Top notes: I took what felt like a risk last week and wrote about a topic that many people don’t care about at all but which deeply animates the small niche audience that does care about it. That felt like a pretty good recipe to get 80% ignored and 20% yelled at, but in practice I received so many thoughtful replies from every imaginable angle and well, that was very nice. Thank you.
Also: I know I’ve been beginning these with some sort of call to action about supporting The White Pages with a paid subscription. I do so because this is my actual job and I need to support my family and I believe in asking your community for the actual thing you need. It’s still such a beautiful surprise, though, that every time I ask, a few more people help. Thanks to all the new subscribers from last week.
This week: I’m bummed out! For electoral reasons! And I’m about to find out if I’m the only one (and also if Tuesday late afternoon is a terrible time to send this out!)
I had an entirely different newsletter queued up for this week. I wasn’t going to write about the midterm elections (again!) but then I woke up this morning and had what passes for an epiphany these days, which is usually a good cue to put some thoughts in writing. I hesitate to use the phrase “American politics finally broke me” because that seems at once melodramatic and not terribly descriptive but I’m not sure if I have a better one close at hand.
Ok, let’s try this:
I think all American election cycles are fairly soul crushing, but this particular midterm election cycle has been the worst of my lifetime. It’s been more cynical, more depressing and more damaging to the emotional and spiritual muscles that we need to actually build a better world.
That’s saying a lot! Because I’ve seen a lot of depressing elections! Do kids these days know what it was like to be on an actual liberal arts college campus in the year 2000? We had been told that the world would end in January because our computers couldn’t do math, but that didn’t happen! We lived! We were basically Gods on Earth at that point, convinced we could save America if only we made the perfect knock-out punch “Nader vs. Gore” argument. And so that’s what we did! All the time!

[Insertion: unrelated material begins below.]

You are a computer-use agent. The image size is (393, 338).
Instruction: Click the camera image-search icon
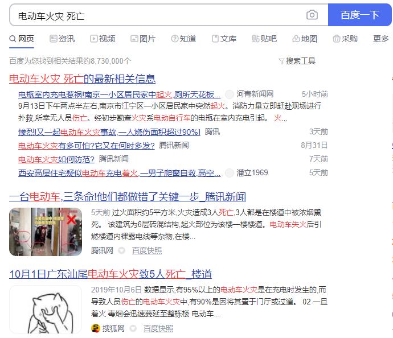point(312,15)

We argued and argued and argued with each other and it all felt incredibly important and then the Bush campaign and the Supreme Court got together and did the wonkiest, most boring coup ever and everybody sort of shrugged it off. Then there were wars and we protested those wars but the wars kept going and before I knew it I was a twenty-something in a swing state being told that John Kerry was the voice of my generation. You do not believe me but there was an actual arena rock concert tour and everything. R.E.M. or Dave Matthews or one of the (presumably) five members of Jurassic 5 would get on stage and presumably be like “you know what’s cool? Voting for a man so old-money and WASP-y that his great great grandfather was the actual Plymouth Rock.” Sean “Diddy” Combs told us that our only two choices were voting or dying. John Kerry accepted the Democratic nomination in the least cool way possible. A bunch of Republicans made up ads that were basically like “every single American casualty in Vietnam was John Kerry’s fault because he was a coward and a loser” and those ads worked and we were all like “well I guess this is what politics is” and Bush won again.
I am skipping a lot, of course. I am fast forwarding past Citizens United and Obama and how we all came to realize that sometimes winning can feel like losing if the big money boys are still pulling the strings. I am ignoring Bernie vs. Hilary and Everything Trump and all that other stuff we’ve lived together.

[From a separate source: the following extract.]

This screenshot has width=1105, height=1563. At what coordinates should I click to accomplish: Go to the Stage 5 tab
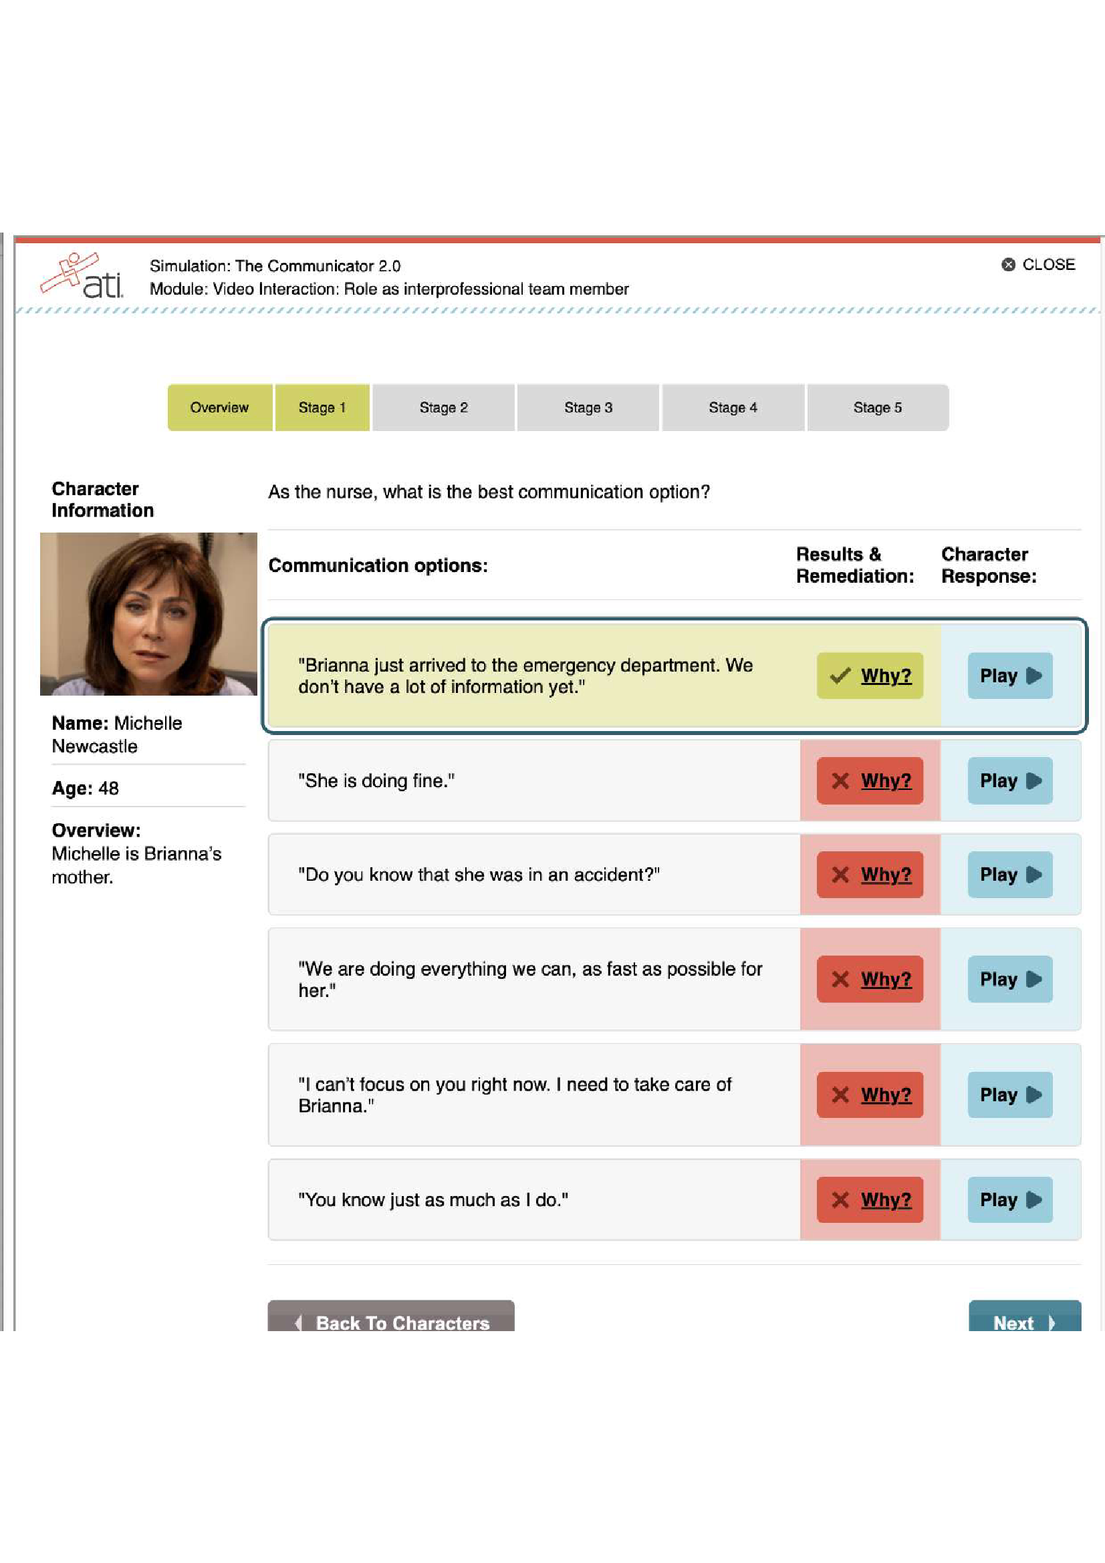coord(877,407)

I am skipping all that both because I’ve made my point and because any elders reading this are rightfully accusing me of stolen valor. How dare I try to claim to have weathered depressing election cycles if I wasn’t alive for Nixon! He literally sabotaged a peace process to win an election! That’s objectively more traumatic than “John Kerry had uncool vibes!” And that’s a good point. How dare I, indeed!
I’m just saying, I’ve been dispirited before being dispirited was cool.

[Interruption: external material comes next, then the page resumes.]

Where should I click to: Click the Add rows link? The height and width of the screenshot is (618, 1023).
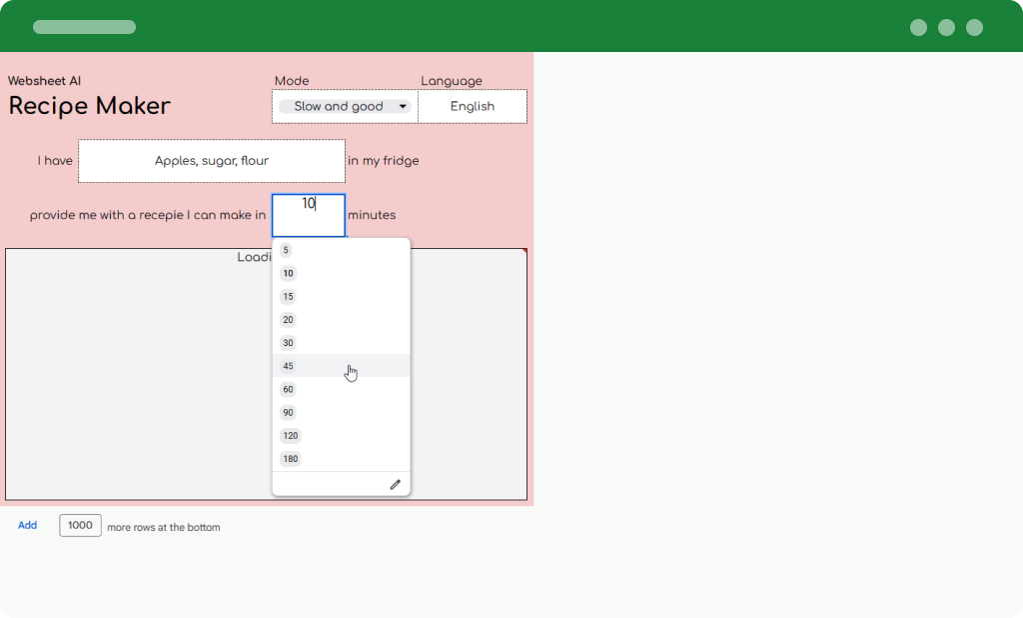[27, 525]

More importantly, I had— prior to the previous few months— figured out how to be pretty even keeled about this whole electoral politics thing. I wasn’t a nihilist. I hadn’t given up on the whole affair. I voted for the candidates whom I thought would do the most good and the least harm. When inspired— either by fear or hope— I’d give money and knock on doors and make some phone calls. I moved more of my attention further down the ballot and tried to not get distracted by big attention-seeking personalities. I reminded myself that the electoral stuff was only a small sliver of the work and that there was community to be built and boring but crucial meetings to attend and occasionally a street or two to blockade.
I hadn’t resigned myself to the shallowness of American politics: the egoists and their hangers-on, the focus grouped messages and the corporate money defining the terms of the debate. It’s just that it rarely felt necessary to re-litigate those points. We all knew the game is stupid and rigged. None of us liked it. None of us were having any fun. We knew the drill: do the right electoral things to stave off disaster and try to ignore the parts that are unspeakably depressing.
So why now? Why this midterm election? Why haven’t I been able to tamp down the noise? Why haven’t my normal coping mechanisms (seriously limiting my time on social media, avoiding cable news, unsubscribing from emails) been enough? Why am I so distracted this time around?
I mean, it’s the text messages, right? I have wireless headphones and I held off far too long before disabling the feature where a text comes in and the computer voice reads your message to you. I know, I know… but it’s pretty useful when I’m out running and I get an urgent text from my wife. Or at least it was until every time I started hearing the little electronic “bing” it was immediately followed by a “you have received a long message and an image from the telephone number —- —- ——-” and I’d just know that when I’d check my phone later there’d be another picture of Nancy Pelosi or James Carville or Stacy Abrams looking at me disapprovingly and telling me that democracy was on the line in Georgia. They didn’t mean it. I knew that. They just wanted money. I’m sure they knew how much I hated all of this but I’m also sure that they didn’t care, because every time they sent one of those texts their little fundraising dashboard lit up and suddenly there was enough money for another month of D.C.-area consultants ordering Sweetgreen on the company card.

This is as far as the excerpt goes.